(Problem) A picture-free, exact copy of all the records below is the goal.

(Stored data)
*** Block opens ***

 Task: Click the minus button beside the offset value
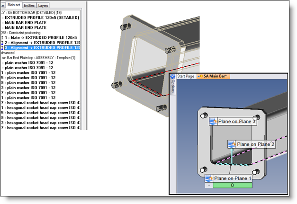tap(209, 186)
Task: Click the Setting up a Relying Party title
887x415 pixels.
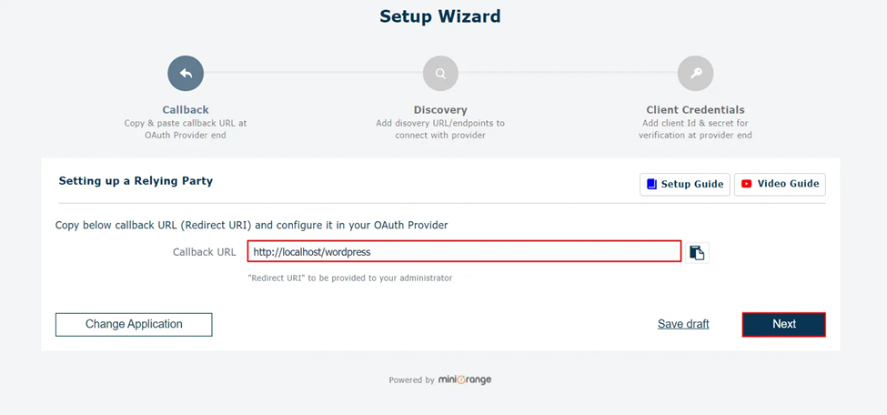Action: click(136, 181)
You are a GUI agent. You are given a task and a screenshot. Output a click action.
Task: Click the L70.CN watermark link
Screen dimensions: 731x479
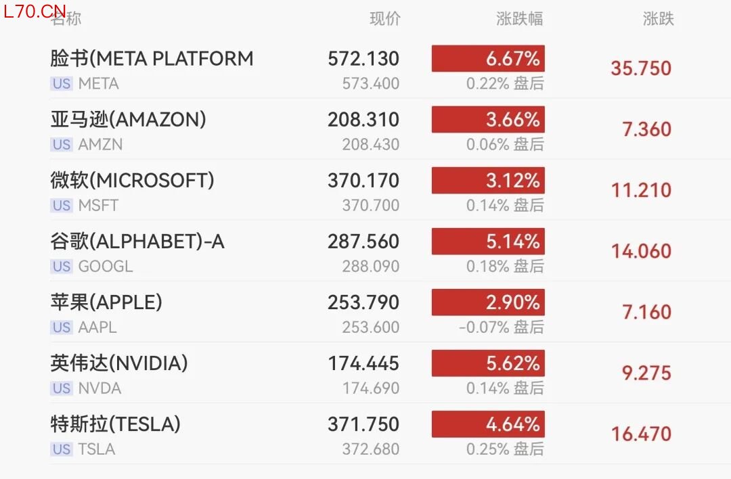pos(35,11)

*** Block closes ***

(Exercise response)
 Task: Click the minus button beside the offset value
tap(209, 186)
Task: Click the Setting up a Relying Party title
887x415 pixels.
Action: click(136, 181)
You are a GUI agent. You are given a task and a screenshot. Output a click action.
Task: Click the L70.CN watermark link
Screen dimensions: 731x479
pos(35,11)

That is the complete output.